The programme screens women between the ages of 25 to 49 every 3 years and 50 to 64 every 5 years. Women over 65 years who have not been screened since age 50 or have had an abnormal result can request screening. In 2005, the method of screening was changed to liquid-based cytology (involves brushing the cervix and suspending the brush in a medium before it is reviewed) to increase the reliability of the test.

The evidence in favour of screening for cancer of the cervix is convincing. Of the 4 million women in the UK invited for screening in 2007–2008, 3.3 million were tested and 93% were negative (NHS Cervical Screening Programme Statistical Bulletin (England 2009–10)).

Although commenced in the mid 1960s, the number of women attending cervical cancer screening has been sporadic and the number has declined slightly in the past 10 years. Of those women invited for screening, 78.9% attended. Women in the younger age groups have declined more rapidly.

Breast screening

The UK NHS Breast Screening Programme (1986) was the first of its kind in the world and national coverage was achieved by the mid 1990s. There have been numerous adjustments to the programme since this time. Currently all women aged 47 to 73 years are sent a letter inviting them to attend for a mammography every 3 years. Women over 73 can request screening.

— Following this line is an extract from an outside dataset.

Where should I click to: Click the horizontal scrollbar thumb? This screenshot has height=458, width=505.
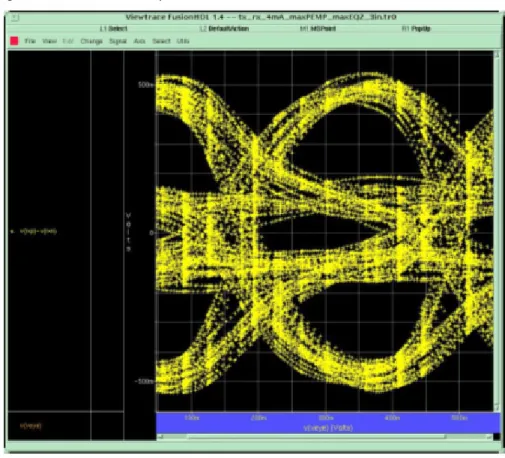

In 2007–2008, of the 2.5 million women invited for screening, a total of 2 million were screened and 16   449 cancers were detected (Cancer Research UK 2010). Breast screening is well established and shown to be effective, lowering mortality rates (55–69 years) and saving approximately 1250 lives per year.

Colorectal screening

Colorectal cancer is often diagnosed very late, when the cancer has become inoperable and may have spread. This is because there are very few early signs or symptoms due to the amount of space in the abdomen. For this reason, the early detection of colorectal cancer through screening is very attractive. Colorectal cancer screening was introduced in the UK in 2008 for 60–69-year-olds and is due to be extended to 70–79-year-olds in the near future. Individuals receive a screening kit in the post asking them to provide a small sample of faeces which is then returned in the post to investigate the presence of faecal occult blood (FOB). In the event of a positive result, the individual will be recalled for a colonoscopy.

The bowel screening pilot study suggests that death rates can be reduced by 15–20% and it is estimated that by 2025 the screening programme could save more than 2000 lives every year. The use of flexible sigmoidoscopy as a screening tool has been shown in trials to be promising and may be introduced in the future.

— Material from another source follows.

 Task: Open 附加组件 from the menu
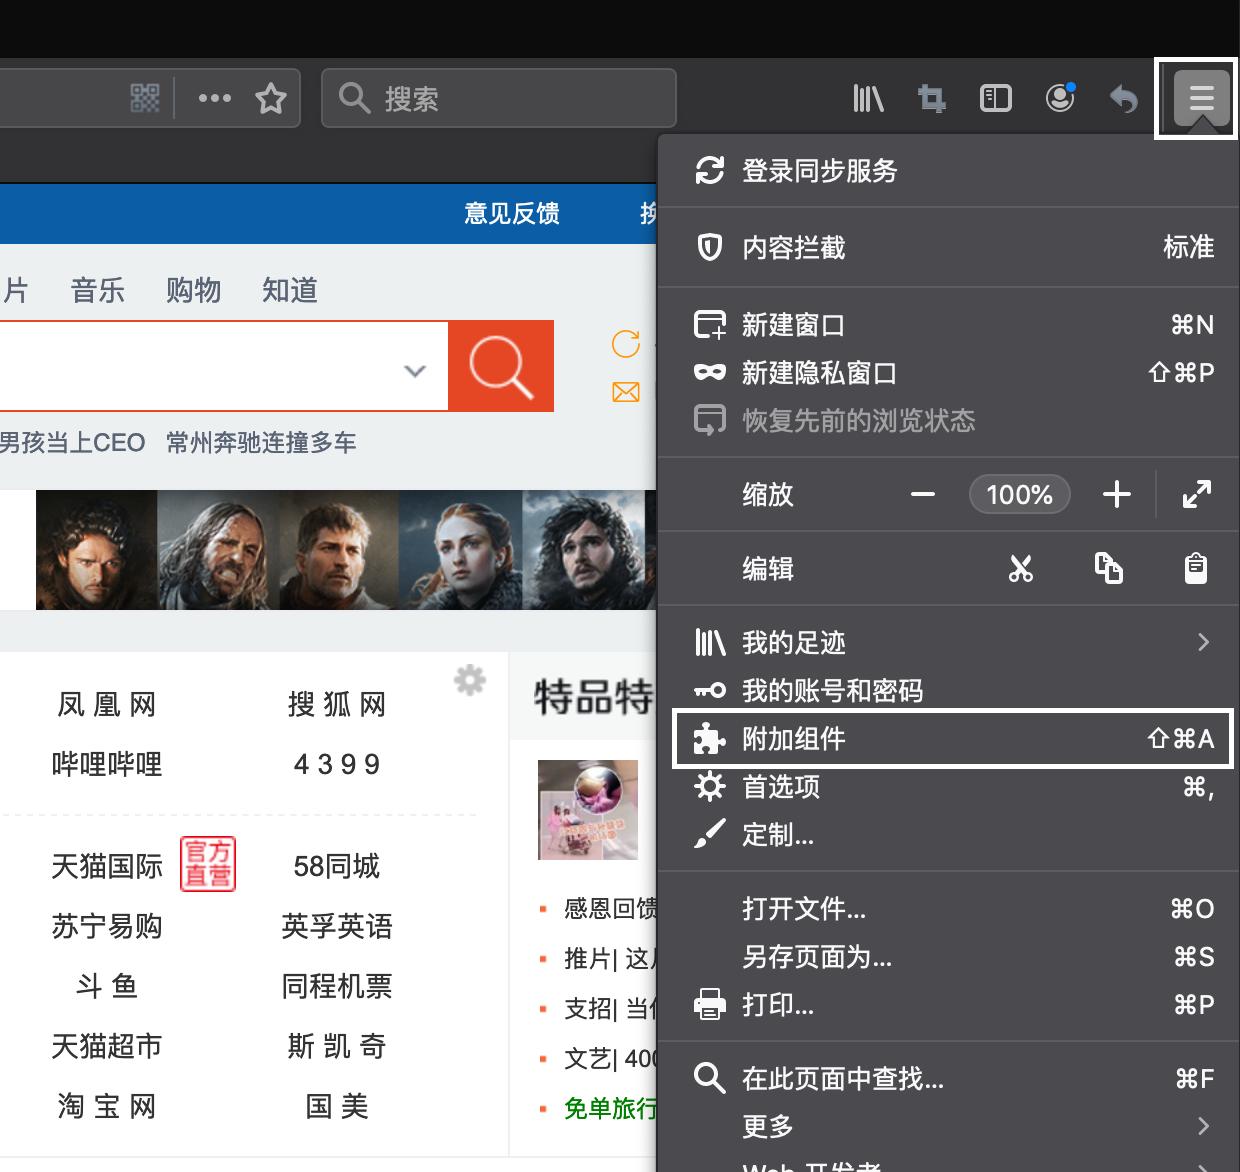tap(793, 738)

Overall, it is often challenging to get people to attend screening, due to a lack of understanding of the programme or the test itself, logistical difficulties such as transport, child care, getting time of work, etc., or the fear of diagnosis (ignorance is bliss).

Although most people attending understand that screening involves a test to identify physical changes that might be a result of cancer, they also attend so they can feel reassured that they do not have cancer. If they are recalled for further investigation, it may be a complete surprise as they may not have any signs or symptoms.

No test is perfect and all screening methods will result in a number of ‘false negatives’. This is where an individual is told they are all clear but in fact they do have a cancer that has not been detected. Conversely, there are a number of false positives, where individuals are recalled for further investigation but do not have cancer. This can be psychologically distressing before the true results are reported.

There is a common misconception that screening is a diagnostic tool, but an individual cannot be diagnosed without a number of additional investigations, in particular a pathological sample.